Using the listing below, retype the line bearing "Given: Click the S% column header" and each line after it, word for word, and nothing further.

* * * *

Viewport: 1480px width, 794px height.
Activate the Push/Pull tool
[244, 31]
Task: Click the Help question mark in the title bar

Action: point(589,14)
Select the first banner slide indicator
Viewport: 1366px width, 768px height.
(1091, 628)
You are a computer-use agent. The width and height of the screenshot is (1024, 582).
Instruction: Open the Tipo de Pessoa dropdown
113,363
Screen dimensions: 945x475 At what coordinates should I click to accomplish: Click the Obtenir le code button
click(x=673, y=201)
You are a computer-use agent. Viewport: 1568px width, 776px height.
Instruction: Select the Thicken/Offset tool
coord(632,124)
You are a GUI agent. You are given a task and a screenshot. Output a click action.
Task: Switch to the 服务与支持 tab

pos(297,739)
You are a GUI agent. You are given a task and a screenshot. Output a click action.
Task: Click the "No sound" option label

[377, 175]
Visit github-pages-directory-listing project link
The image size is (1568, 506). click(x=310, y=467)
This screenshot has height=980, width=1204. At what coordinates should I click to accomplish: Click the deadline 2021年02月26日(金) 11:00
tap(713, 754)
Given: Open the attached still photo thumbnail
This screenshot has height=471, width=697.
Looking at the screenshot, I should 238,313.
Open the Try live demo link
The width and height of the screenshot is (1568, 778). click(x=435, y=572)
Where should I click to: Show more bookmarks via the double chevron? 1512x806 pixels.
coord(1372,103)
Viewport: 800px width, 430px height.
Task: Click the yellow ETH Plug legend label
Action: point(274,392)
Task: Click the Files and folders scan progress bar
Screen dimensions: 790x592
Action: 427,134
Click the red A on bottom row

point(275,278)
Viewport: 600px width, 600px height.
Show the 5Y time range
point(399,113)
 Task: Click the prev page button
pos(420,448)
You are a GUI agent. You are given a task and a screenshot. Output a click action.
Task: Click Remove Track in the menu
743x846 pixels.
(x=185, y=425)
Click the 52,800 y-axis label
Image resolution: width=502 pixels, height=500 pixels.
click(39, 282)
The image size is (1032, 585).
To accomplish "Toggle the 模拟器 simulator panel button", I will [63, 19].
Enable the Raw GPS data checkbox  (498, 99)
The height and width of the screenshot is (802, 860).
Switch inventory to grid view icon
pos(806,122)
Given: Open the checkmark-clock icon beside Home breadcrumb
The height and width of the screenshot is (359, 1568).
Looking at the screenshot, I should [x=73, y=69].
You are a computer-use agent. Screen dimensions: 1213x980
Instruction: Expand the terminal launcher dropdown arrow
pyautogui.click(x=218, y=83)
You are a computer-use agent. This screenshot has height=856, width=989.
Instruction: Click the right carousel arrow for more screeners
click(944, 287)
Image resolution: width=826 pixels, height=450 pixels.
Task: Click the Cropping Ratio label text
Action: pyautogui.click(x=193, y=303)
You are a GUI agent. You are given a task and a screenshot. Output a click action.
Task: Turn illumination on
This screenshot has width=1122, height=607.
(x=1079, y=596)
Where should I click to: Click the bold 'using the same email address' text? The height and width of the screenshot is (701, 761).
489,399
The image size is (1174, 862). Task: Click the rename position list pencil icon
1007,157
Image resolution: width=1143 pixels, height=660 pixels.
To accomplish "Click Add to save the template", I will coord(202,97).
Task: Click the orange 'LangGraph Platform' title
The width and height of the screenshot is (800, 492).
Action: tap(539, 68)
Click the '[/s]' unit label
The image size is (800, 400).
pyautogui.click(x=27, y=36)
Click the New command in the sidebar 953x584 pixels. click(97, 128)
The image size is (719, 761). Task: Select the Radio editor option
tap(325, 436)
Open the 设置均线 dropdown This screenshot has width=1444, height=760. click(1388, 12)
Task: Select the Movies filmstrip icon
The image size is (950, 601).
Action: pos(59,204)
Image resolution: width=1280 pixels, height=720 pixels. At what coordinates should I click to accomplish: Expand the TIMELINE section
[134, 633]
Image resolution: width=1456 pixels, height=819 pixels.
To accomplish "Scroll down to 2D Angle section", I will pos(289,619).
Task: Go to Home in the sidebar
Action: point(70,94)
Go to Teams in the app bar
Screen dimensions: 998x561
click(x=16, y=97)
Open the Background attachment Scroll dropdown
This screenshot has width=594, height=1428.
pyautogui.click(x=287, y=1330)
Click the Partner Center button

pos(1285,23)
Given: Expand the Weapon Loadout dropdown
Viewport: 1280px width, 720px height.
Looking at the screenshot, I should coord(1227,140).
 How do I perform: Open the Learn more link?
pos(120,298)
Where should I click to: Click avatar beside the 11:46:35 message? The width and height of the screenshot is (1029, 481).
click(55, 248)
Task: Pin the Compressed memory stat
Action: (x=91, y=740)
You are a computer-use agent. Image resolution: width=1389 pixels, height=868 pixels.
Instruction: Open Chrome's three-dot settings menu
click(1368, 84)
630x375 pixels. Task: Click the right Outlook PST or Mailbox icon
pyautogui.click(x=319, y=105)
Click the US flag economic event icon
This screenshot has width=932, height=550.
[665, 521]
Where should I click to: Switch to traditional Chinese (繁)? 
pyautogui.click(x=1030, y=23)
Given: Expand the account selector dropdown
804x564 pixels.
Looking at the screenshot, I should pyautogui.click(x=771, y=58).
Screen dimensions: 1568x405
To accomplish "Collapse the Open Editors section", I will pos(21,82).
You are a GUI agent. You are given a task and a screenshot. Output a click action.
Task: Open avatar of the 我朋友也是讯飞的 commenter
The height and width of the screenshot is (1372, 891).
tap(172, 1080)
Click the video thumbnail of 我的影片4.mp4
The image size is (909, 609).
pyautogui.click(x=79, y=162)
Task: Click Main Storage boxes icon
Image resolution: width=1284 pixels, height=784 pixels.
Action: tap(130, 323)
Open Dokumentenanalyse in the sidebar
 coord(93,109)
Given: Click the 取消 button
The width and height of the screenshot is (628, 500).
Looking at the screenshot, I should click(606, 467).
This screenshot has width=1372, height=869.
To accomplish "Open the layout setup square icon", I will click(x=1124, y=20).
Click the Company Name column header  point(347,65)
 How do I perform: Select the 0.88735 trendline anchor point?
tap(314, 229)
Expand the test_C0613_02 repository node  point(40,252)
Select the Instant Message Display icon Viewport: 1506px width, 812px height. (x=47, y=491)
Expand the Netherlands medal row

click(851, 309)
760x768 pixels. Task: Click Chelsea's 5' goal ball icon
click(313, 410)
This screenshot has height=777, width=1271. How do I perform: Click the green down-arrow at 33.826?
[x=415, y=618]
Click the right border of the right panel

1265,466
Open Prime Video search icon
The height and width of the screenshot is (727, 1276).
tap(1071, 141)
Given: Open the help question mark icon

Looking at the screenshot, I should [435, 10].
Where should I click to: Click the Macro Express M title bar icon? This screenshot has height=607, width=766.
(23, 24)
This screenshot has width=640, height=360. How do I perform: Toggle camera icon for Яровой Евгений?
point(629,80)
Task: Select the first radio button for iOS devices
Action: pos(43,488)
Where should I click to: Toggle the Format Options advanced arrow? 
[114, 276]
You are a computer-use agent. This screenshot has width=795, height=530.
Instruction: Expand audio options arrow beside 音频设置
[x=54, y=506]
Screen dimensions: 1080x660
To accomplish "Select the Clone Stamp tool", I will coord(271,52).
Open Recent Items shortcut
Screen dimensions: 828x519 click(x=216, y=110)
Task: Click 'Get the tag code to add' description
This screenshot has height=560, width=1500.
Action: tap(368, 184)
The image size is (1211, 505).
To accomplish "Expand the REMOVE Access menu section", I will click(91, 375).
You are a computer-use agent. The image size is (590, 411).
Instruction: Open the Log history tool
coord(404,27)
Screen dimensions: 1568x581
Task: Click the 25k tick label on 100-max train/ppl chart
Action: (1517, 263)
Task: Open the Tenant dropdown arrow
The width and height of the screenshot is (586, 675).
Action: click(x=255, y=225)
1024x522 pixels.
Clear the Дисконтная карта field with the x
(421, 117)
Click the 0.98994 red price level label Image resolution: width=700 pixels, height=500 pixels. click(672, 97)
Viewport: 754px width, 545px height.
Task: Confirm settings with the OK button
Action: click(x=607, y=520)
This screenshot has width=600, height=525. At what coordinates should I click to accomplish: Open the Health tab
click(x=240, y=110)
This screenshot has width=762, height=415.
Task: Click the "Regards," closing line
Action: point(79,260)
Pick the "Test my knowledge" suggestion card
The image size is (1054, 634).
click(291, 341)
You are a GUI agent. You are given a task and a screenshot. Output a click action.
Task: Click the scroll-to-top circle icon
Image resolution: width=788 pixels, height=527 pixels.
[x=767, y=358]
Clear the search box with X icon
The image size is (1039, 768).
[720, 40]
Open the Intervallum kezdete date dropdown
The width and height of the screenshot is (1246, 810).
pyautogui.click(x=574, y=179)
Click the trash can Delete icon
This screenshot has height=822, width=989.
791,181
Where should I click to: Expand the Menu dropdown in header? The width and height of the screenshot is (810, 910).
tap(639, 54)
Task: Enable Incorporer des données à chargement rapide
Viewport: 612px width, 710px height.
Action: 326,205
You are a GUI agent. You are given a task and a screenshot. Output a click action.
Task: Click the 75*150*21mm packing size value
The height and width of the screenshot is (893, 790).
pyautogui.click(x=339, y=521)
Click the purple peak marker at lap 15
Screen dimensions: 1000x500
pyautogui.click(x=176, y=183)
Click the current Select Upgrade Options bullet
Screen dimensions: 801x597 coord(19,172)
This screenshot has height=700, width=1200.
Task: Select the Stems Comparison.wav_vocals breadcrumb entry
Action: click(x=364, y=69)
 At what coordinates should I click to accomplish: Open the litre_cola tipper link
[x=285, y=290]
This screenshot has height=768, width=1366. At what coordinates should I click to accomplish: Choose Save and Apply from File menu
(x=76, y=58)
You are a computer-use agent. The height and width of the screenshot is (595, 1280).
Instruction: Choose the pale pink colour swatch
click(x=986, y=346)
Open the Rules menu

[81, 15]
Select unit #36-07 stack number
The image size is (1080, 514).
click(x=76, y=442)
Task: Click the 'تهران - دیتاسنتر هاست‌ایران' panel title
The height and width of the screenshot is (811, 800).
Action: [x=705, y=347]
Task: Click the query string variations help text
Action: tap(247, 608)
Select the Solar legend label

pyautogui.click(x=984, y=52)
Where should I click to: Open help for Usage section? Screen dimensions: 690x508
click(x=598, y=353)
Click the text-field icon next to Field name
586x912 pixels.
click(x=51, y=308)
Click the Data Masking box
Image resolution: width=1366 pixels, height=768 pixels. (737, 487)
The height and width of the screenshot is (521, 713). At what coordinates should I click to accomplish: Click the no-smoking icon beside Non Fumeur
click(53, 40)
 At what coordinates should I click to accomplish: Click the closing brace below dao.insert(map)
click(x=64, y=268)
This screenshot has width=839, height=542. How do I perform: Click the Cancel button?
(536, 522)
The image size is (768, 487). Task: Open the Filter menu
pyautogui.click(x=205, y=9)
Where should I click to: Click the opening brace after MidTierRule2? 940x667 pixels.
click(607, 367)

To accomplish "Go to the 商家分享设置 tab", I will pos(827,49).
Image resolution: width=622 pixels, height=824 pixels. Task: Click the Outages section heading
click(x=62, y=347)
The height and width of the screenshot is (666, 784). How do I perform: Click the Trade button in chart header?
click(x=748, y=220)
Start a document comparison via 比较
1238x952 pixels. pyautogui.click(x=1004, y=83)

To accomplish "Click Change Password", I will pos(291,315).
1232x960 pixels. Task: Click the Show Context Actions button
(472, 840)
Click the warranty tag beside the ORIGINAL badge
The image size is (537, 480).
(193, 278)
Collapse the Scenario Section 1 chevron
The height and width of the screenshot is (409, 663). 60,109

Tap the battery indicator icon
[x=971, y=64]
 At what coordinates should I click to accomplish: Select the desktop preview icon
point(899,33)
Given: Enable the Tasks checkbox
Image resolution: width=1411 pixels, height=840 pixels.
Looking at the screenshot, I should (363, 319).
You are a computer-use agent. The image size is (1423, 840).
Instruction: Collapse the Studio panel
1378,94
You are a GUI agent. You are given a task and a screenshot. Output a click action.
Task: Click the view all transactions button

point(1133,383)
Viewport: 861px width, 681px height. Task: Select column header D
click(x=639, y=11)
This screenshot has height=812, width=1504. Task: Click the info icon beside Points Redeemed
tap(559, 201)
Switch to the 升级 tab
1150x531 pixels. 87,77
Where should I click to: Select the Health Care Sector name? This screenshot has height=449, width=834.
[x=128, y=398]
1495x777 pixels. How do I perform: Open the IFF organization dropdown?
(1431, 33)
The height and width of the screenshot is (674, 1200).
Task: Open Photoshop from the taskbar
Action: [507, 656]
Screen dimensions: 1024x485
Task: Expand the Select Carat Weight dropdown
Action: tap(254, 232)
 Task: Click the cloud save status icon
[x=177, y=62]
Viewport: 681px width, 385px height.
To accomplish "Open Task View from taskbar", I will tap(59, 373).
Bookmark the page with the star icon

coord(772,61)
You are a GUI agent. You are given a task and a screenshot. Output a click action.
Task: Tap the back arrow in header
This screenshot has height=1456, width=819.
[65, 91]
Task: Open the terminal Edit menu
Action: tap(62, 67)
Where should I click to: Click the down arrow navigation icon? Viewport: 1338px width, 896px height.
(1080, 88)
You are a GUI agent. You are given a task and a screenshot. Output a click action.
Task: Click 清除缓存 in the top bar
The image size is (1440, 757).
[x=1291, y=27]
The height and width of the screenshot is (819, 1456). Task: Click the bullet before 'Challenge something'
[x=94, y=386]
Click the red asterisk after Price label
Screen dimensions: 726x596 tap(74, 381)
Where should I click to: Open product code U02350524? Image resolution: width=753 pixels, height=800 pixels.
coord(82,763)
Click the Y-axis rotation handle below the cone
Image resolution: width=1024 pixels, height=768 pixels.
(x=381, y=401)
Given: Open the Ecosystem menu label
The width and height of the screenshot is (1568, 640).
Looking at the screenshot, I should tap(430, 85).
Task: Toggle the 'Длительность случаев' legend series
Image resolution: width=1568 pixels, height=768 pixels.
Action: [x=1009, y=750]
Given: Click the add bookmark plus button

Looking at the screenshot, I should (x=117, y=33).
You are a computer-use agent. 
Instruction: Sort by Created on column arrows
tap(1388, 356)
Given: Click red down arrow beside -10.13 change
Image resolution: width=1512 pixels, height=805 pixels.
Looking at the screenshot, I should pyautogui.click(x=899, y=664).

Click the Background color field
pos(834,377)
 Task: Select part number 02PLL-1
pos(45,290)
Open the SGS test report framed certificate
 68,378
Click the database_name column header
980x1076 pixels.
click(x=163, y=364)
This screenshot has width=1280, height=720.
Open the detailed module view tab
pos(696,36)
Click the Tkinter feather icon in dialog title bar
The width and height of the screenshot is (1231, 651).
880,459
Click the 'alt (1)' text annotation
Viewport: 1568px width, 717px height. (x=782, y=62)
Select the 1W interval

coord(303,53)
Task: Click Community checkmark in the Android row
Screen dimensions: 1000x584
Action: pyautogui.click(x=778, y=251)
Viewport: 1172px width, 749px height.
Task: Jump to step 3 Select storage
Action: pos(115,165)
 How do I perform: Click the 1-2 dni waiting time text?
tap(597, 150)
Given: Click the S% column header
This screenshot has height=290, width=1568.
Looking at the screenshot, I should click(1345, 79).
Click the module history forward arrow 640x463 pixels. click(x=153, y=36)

* * * *

_Solution for this exercise:_
Given: Click the S% column header
This screenshot has height=290, width=1568.
Looking at the screenshot, I should click(1345, 79).
Click the module history forward arrow 640x463 pixels. click(x=153, y=36)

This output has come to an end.